Is Atiku Abubakar Hiding Something?

By

Babayola Muhammadu Toungo

babayolam@hotmail.com

 

A silent power play is unfolding right now in Yola, Adamawa state – the spate of arrests done in the past ten days or so of people purported to have photographed the various properties of the Vice President, Atiku Abubakar scattered all over the state attest to this.  Various people have been rounded up and locked for the offence of “photographing the properties of the Vice President without his permission”.  The detainees’ ages varies between twenty four years to an elderly retired civil servant of sixty three.  The arbitrary arrests and disregard for court orders as exemplified by the governor’s reckless discharge of a construction company’s vehicles attached by a competent court are sadly becoming a way of life for the poor people of Adamawa state.  Earlier in April 2003, after the famous 4/19 elections, the state Government Printer and the state Chairman of the ANPP were arrested for the offence of “inciting the public”.  It was later to be revealed that the law under which the duo were held can only be found in the statute books of Adamawa state in the whole country.  The government printer and the politician spent about three weeks in detention before they were released.

 

The printer was later dismissed from service – his offence?  The government press was commercialised a long time ago and is therefore expected to take printing jobs from any source to sustain their operations.  ANPP as an aggrieved party to the 4/19 elections commissioned the government printer to print flyers and posters protesting the outcome of the elections and exhorting the citizenry not to recognise the Boni Haruna administration, a child of the 4/19 elections.  The government printer collected the job as any commercial printer would and was only discharging his duties as a responsible chief executive trying to keep his company afloat.  But the man ended up in jail.  Equally as well, the ANPP Chairman, as an opposition politician has the constitutional right to contest the outcome of the elections in as much a peaceful manner as possible.  And posters and flyers are one of the many peaceful avenues of protesting.

 

And now the arrests have started all over.  These new waves came just when the state chapter of the Nigerian Bar Association (NBA) is at daggers drawn with the governor over the latter’s insensitive and ill-advised misadventure to the state High Court complex.  What the governor did in civilised societies is what is known as obstruction of justice.  But in Boni’s Adamawa it may be called “I have arrived”.  The alleged mastermind of the photographic expedition is a sixty three year old retired civil servant and part-time politician who must, of necessity go out daily in order that his family is fed.  The others are a poor photographer and an immigration official who may have unwittingly gave out his motorbike.  A pattern of executive recklessness is unfolding in Yola now.  A federal high court sitting in Yola granted bail to the retired civil servant detainee and granted the applicant’s prayer for a stay of proceedings against him by the police pending the determination of a case he filed against the police.  But in defiance of the court order, and in conformity with the current norm in Adamawa state regarding court orders, the police arraigned the detainees before an upper area court judge.  The judge, in my opinion, is a disgrace to the judiciary if he could disregard a brother judge’s order and a senior one at that by refusing to release the detainees on bail giving the spurious reason that the police are in the process of recovering evidence, two weeks after the initial arrest.

 

My understanding of the whole episode is that of a Vice President, much loved by his people to the extent that they resorted to photographing his properties for ‘keepsake’.  I may be naïve, but I believe there is nothing wrong there.  For all I care, I can post all my worldly possessions on internet for the whole world to see.  I do not have anything to hide and neither does the Vice President.  If the Mr.

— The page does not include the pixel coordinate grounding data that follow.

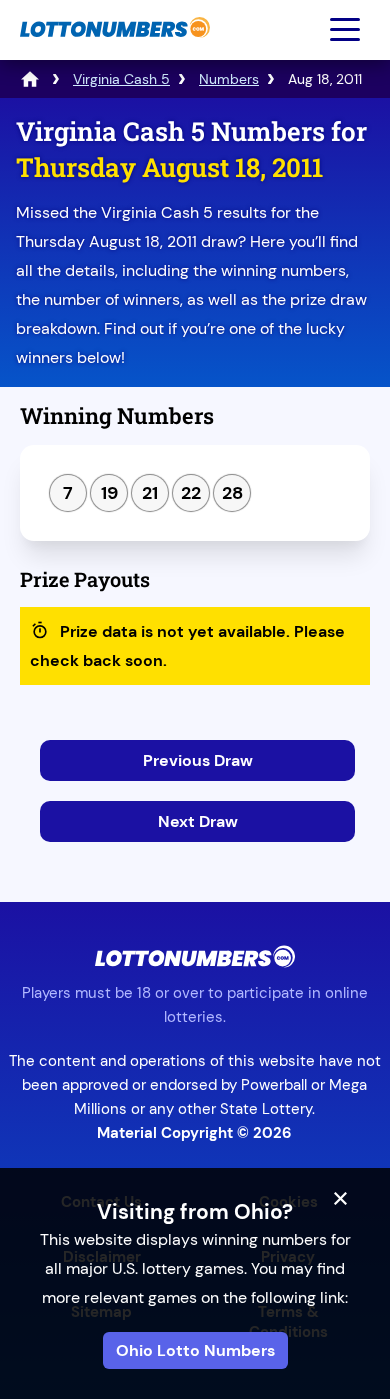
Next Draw (198, 821)
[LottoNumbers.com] (112, 47)
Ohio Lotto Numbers (195, 1350)
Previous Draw (198, 760)
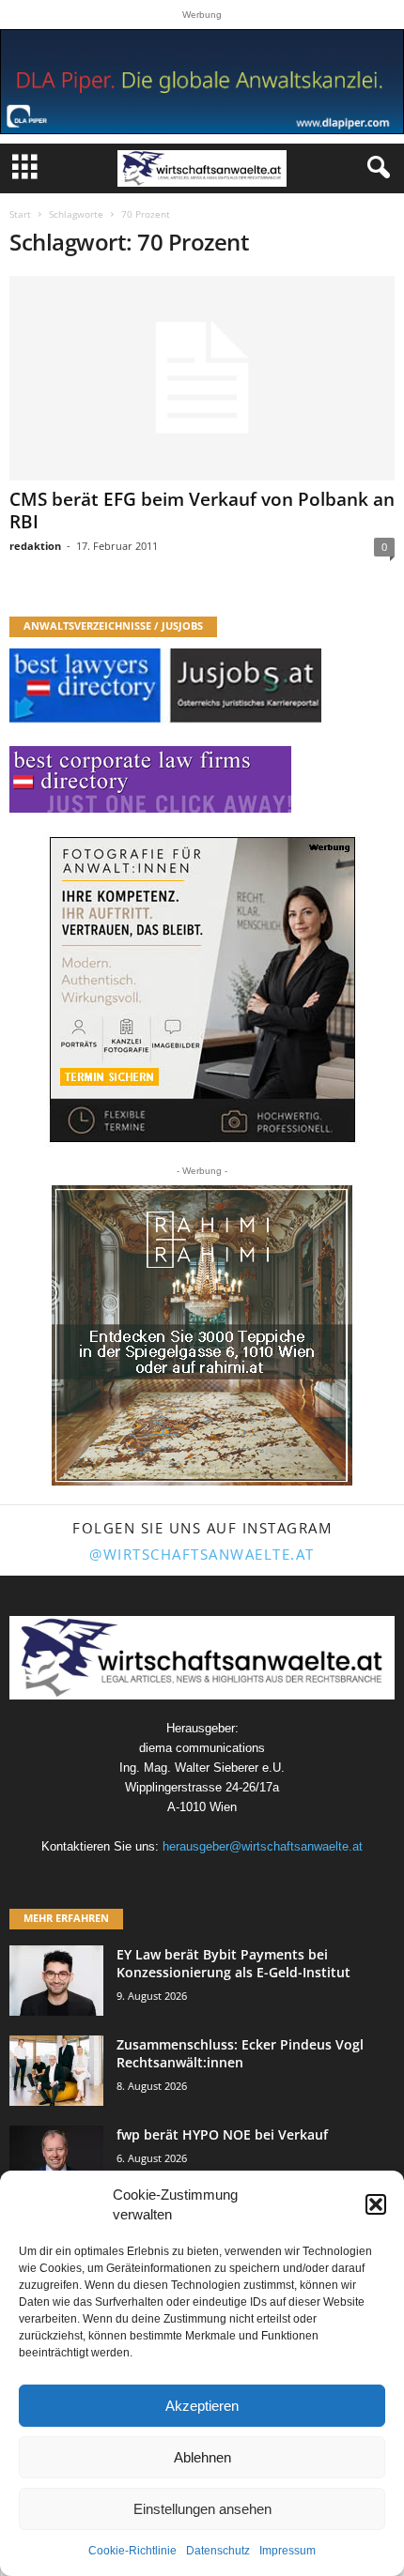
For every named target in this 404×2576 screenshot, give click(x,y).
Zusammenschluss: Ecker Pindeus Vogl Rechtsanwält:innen (240, 2053)
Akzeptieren (202, 2406)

Atiku Abubakar doesn’t have anything to hide, I don’t think he would send his ‘kill and go’ to arrest and detain his poor “admirers”.  He would gladly open the doors to the inner sanctity of his house to these poor sods rather than keeping them in police dungeons.  Or is the Vice President afraid that the palaces and mansions they are erecting all over the place will be exposed and contrasted side by side with our decaying infrastructure? 

 

In Greenwich Village in England, a tradition that dates back centuries ago still exists.  Any elected official must climb the weighs on the day he is sworn in and at the expiration of his tenure.  If the two weighs varies and the politician tilts the scales more at the expiration of his tenure, then he must account for the excess weight.  I think the villagers have the best idea of reigning in their elected officials.  We may adopt this same strategy with a slight modification to use in Nigeria.  Apart from weighing in, public officials must be made to publicly declare their assets before and after leaving office.